Verilen Görev
Aşağıdaki, CHP Odunpazarı İlçe Başkanı Akın Sallarel ile yapılan söyleşiyi son cümlesinden itibaren devam ettiriniz.

Metin Bloğu
========

CHP Odunpazarı İlçe Başkanı Akın Sallarel ile gerçekleştirdiğimiz söyleşide, kendisine Odunpazarı Kazım Kurt ile ilgili yöneltilen eleştirileri içtenlikle yanıtladı.

Siyasete nasıl girdiğinizi ve siyasetteki ilk yıllarınızı anlatır mısınız?

Ben aslında siyasetin hep içinde olan, siyasetin içinde büyümüş biriyim. Dedemden gelen alışkanlık, bir gelenek siyaset benim için. Cumhuriyet Halk Partisi’ne olan sevgim çocukluk yaşlarımda başladı.Şu anda nasıl her mahallenin bir mahalle sorumlusu varsa o zamanlar da bucaklar varmış. Dedem 12-13 tane bucağın parti sorumsuymuş. Köylere siyaset yapmaya at arabası ile gidiyormuş. Çok zor şartlarda, olanaksızlıklar içinde siyaset yapıyorlarmış. O kadar çok hikayesi var ki anlatmayı çok seviyor.

“SİYASETE GİRMEDEN ÖNCE TOKALAŞMIŞLIĞIM BİLE YOKTU”

Ben de kimsenin ‘sen git CHP’ye üye ol’ demesiyle değil de kendi irademle basit bir üye olarak siyasete ilk adımımı 2007 yılında atmış oldum. O dönem Erdal Çakıcıer Odunpazarı İlçe Başkanıydı. Ben siyasete girdiğimde ne Kazım Kurt’u tanıyordum ne Erman Gölet’i ne de Erdal Çakıcıer’i. Hiçbiri ile tokalaşmışlığım bile yoktu. Hepsini partiye girdikten sonra tanıdım. Kendi kendime gidip üye olunca bana ‘sen kimsin, nereden geliyorsun’ diye sordular. Oturduk, sohbet ettik. İstekli olduğumu, bir şeyler yapmak istediğimi gördüler. Beni hemen delege yaptılar. Sonra beni Vişnelik Mahallesi temsilcisi yaptılar. Vişnelik gibi CHP’nin kalesi olan bir mahallede temsilci olmak çok önemliydi. Partiye gelen bildirileri, partinin gazetelerini tek tek kapı kapı gezerek dağıtıyordum. Yerel seçim döneminde yine mahalle temsilcisiydim. Kazım Bey’in Büyükdere’deki seçim bürosuna gidip geliyordum. Broşürleri alıyordum, dağıtıyordum. 71 Evler, Büyükdere, Akarbaşı gibi bütün mahallelere gidiyordum. Sürekli alandaydım.

“HER BELEDİYE BAŞKANI İLÇE BAŞKANIN KİM OLACAĞINA KARIŞIR”

İlçe başkanı olmanızda kim etkili oldu?

========

Veri Bölümü

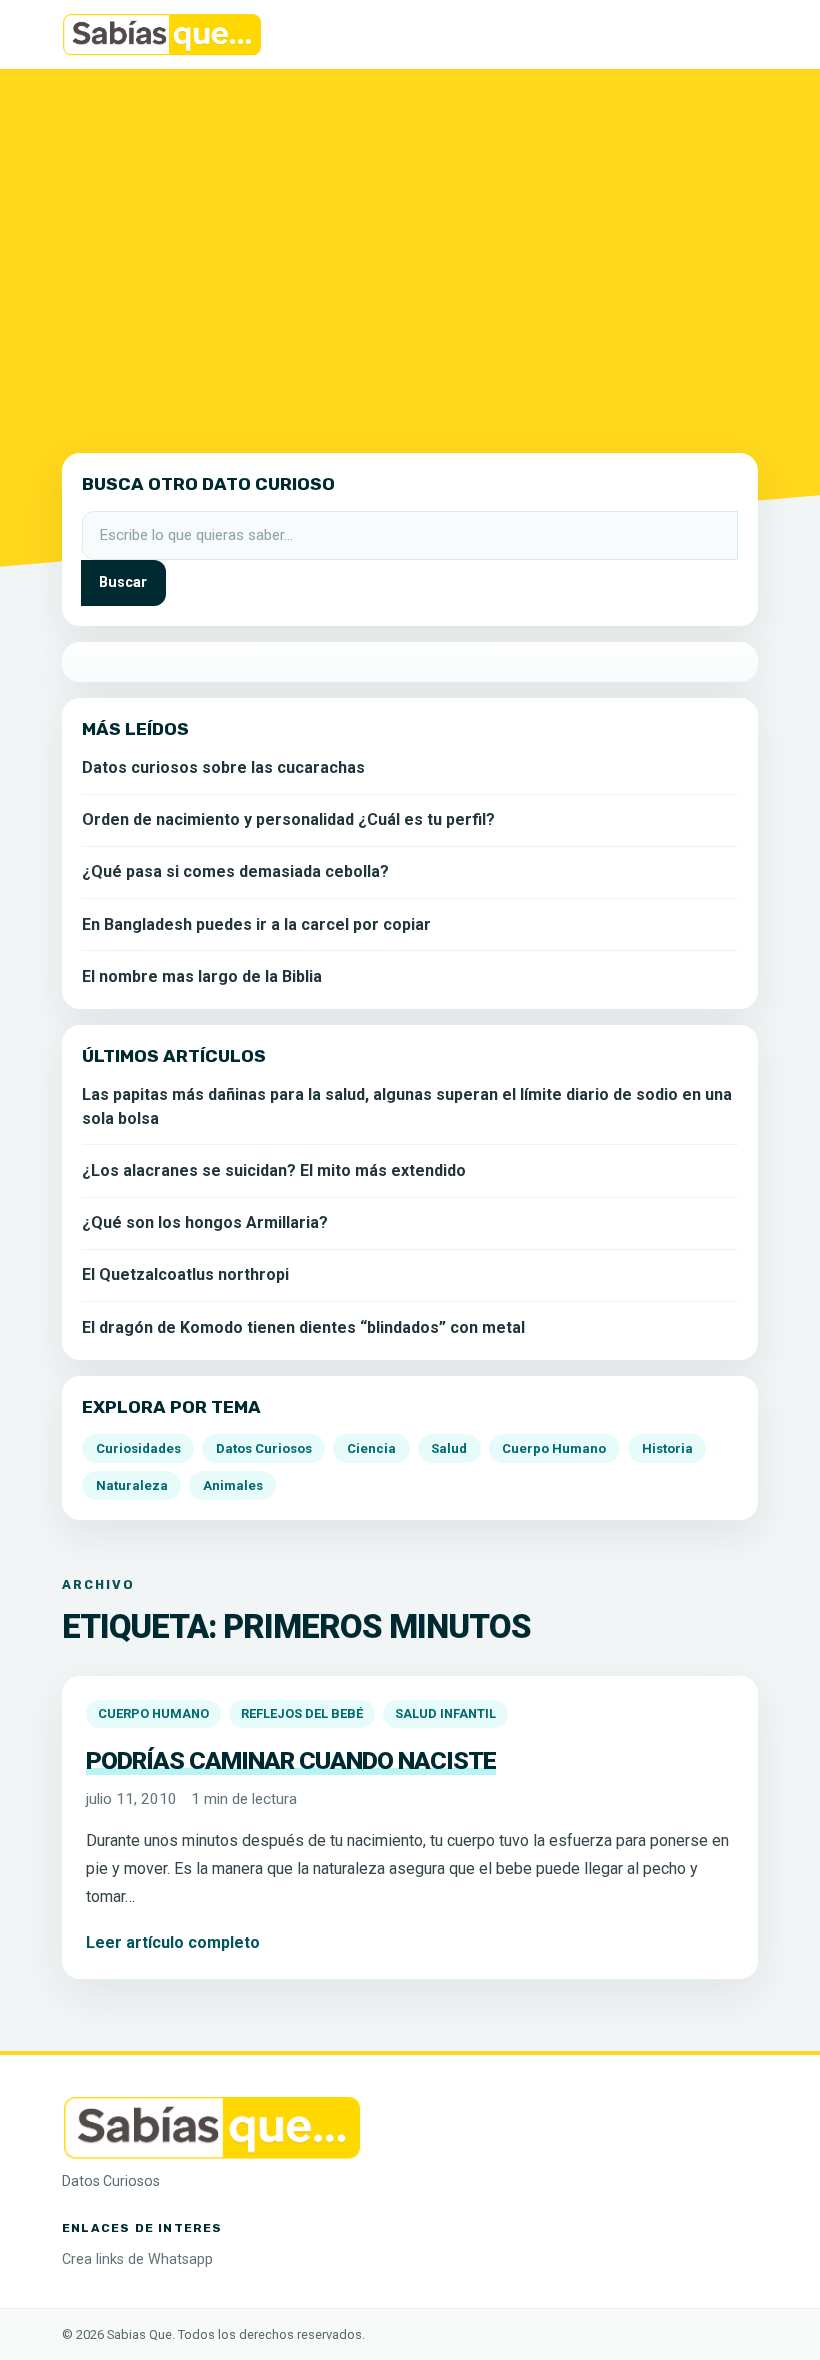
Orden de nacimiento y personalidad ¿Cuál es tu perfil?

========

Görev Çıktısı
Yerel seçimden sonra Odunpazarı’nda bir kemik ekip oluştu. Bana bu teklifi de o ekip söyledi. Hep Kazım Kurt deniyor ya, tabi ki bir önderliği var. Tabi ki Odunpazarı’nda Kazım Kurt önder. Tepebaşında da Ahmet Başkan önderdir. Diyorlar ya ‘Belediye Başkanı karışır mı” diye karışır… Her belediye başkanı ilçe başkanın kim olacağına karışır. Ben de belediye başkanı olsam karışırım.

Neden karışmalı peki?

Bir ilçe başkanı olarak herhangi bir mahalleye gittiğinde, belediyenin çalışmalarını daha önceden bilmen gerekiyor ki mahalle halkına anlatacaksın ya da gelebilecek soruları yanıtlayacaksın. Bir düğüne, bir derneğe, bir mahalleye, bir muhtara gittiğinde bir belediye başkanı ile ilçe başkanı beraber olmalı, uyum içinde olmalı. Uyumlu çalışacağı biri olsun ister. Bu işin doğasında var. ‘Ahmet Başkan karışmıyor, Kazım Başkan karışıyor’ deniliyor. Hayır, Ahmet Başkan da karışıyor. Karışması da doğaldır. Karıştı diye eleştirilmemesi gerekiyor.

Göreve geldikten itibaren neler yaptınız?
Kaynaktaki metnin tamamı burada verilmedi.